Jerrod S. Greenberg, Professor in the Department of Public and Community Health at the University of Maryland, opens his book, “Comprehensive Stress Management” with a delightful picture of a spring day. He speaks of what he’d love to have been doing on that beautiful day, and then startles the reader with the sudden manifestation of stress-induced sickness.
“Comprehensive Stress Management” is written in an appealing, easy-to-read style. Aimed at undergraduate tertiary students, it begins by clearly defining stress, and drawing out the difference between stress and stressors – a difference too often left murky.
“Comprehensive Stress Management” continues, often in amusing fashion, to help young readers identify, understand, and combat the stressors that most affect their lives. Greenberg shares the research findings that were new at the book’s writing, discussing physical, psychological, sociological, and spiritual aspects of stress.
Finally, “Comprehensive Stress Management” becomes practical, and presents appropriate coping skills for – well, for comprehensive stress management.
Defining Comprehensive Stress Management
The term, “comprehensive stress management” has gained wide acceptance.

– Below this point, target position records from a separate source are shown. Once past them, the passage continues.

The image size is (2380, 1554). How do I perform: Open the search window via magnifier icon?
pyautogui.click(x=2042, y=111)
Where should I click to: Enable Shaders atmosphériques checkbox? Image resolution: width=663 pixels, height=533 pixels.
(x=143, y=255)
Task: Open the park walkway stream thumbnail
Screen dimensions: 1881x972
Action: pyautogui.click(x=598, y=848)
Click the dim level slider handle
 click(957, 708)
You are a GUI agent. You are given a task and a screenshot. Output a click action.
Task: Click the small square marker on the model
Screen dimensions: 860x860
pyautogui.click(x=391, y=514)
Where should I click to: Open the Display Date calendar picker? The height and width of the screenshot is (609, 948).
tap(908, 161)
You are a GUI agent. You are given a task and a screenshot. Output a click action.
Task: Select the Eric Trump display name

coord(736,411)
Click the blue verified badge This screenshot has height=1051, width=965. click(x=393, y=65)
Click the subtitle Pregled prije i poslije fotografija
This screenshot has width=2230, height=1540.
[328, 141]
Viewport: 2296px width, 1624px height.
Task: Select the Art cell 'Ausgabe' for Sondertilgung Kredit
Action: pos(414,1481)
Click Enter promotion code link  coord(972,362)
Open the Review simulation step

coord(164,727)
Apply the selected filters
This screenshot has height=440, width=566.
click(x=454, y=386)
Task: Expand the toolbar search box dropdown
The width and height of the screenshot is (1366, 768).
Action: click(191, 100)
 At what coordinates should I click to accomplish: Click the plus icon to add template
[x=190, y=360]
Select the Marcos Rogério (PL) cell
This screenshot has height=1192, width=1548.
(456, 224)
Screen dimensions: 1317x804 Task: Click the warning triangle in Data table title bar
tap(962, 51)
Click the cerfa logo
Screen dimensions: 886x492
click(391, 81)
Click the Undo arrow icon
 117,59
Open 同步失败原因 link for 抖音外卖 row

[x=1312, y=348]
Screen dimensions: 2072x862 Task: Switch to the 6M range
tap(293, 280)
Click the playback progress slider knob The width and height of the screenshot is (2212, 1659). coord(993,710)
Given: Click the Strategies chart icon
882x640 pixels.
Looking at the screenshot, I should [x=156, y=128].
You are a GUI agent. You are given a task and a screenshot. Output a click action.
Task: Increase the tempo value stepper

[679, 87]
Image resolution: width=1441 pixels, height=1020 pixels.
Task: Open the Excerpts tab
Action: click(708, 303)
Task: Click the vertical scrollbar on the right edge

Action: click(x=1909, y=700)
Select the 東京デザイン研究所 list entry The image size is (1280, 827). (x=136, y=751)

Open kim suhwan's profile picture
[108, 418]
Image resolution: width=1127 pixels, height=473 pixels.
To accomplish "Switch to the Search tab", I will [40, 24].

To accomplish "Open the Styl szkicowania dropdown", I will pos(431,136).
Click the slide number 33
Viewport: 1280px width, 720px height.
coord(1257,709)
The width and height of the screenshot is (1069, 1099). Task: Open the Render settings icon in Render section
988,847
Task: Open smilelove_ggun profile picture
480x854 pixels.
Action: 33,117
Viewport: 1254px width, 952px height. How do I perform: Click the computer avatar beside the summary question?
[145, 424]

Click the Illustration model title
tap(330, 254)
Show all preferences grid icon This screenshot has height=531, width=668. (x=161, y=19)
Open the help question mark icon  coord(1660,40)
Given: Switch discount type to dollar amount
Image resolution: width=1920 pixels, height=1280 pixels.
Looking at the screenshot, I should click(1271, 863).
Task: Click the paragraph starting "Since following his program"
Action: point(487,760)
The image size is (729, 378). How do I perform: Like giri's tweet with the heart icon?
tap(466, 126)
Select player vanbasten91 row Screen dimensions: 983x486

It is, in a sense, an endeavor to show that any program so named will offer everything that is needed to manage life’s stress.
Comprehensive stress management will, as one person put it, address every issue that pertains to us physically, mentally, and in our environment.
Everyone Is Involved
While comprehensive stress management is an individual challenge, it is also a family challenge and corporate challenge. In trying to address every issue that pertains to each one of us, we must address issues in the family. We must address stress issues at work. We must address stress as it affects our environment.
Comprehensive stress management seeks to establish balance in the individual life. Work is necessary, but when work takes more than its share of time and effort, it upsets life’s balance. Similarly,individual challenge, it is also a family challenge and corporate challenge are necessary, but when they infringe on work time, life becomes unbalanced. Such lack of balance makes us more susceptible to stress.
In order to re-establish and maintain a good balance, it is said, we must institute programs of comprehensive stress management.